YOUR INSTRUCTIONS -
Nothing outside the range below should be printed. Output exactly the lines from the line with "22 (32, 1311)" to the line with "Paket! (115, 1448)", both included.

-=-=-

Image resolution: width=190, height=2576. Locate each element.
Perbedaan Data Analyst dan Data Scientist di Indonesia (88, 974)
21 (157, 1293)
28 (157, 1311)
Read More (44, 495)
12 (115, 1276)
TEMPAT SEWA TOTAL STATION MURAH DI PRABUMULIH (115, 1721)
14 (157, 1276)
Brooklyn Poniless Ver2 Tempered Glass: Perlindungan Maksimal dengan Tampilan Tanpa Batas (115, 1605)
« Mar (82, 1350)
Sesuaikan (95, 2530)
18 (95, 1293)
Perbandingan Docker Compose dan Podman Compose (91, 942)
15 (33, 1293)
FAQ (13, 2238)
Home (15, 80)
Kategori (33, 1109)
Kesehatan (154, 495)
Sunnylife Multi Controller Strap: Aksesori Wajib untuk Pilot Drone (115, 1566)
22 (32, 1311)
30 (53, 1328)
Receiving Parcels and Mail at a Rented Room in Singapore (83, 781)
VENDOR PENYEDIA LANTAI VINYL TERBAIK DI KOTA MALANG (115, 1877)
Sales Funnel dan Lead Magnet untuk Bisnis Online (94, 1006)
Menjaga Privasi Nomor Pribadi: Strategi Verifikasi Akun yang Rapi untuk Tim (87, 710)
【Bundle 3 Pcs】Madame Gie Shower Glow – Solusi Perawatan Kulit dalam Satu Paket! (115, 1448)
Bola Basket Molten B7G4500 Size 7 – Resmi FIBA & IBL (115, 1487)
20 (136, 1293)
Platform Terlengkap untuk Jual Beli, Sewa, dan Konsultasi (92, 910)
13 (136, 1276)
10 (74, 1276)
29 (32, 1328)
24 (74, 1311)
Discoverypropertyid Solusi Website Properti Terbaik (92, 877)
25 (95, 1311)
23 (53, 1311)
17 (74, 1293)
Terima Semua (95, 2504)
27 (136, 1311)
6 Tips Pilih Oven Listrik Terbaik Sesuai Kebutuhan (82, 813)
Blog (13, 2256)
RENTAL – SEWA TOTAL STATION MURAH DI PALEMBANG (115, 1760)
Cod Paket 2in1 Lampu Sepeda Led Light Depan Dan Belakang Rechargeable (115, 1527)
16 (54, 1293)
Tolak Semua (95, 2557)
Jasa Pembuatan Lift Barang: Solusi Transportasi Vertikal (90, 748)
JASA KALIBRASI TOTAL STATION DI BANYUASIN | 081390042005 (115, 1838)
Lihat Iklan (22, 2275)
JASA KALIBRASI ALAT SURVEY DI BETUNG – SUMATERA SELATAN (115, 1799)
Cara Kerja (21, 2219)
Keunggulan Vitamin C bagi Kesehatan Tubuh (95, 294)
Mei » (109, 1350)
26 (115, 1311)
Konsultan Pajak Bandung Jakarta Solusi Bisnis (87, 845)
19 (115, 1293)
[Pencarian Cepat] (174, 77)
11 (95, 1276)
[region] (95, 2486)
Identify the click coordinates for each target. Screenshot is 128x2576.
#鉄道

-=-=-

RESPONSE TO THE TASK -
22 (32, 1311)
30 (53, 1328)
Receiving Parcels and Mail at a Rented Room in Singapore (83, 781)
VENDOR PENYEDIA LANTAI VINYL TERBAIK DI KOTA MALANG (115, 1877)
Sales Funnel dan Lead Magnet untuk Bisnis Online (94, 1006)
Menjaga Privasi Nomor Pribadi: Strategi Verifikasi Akun yang Rapi untuk Tim (87, 710)
【Bundle 3 Pcs】Madame Gie Shower Glow – Solusi Perawatan Kulit dalam Satu Paket! (115, 1448)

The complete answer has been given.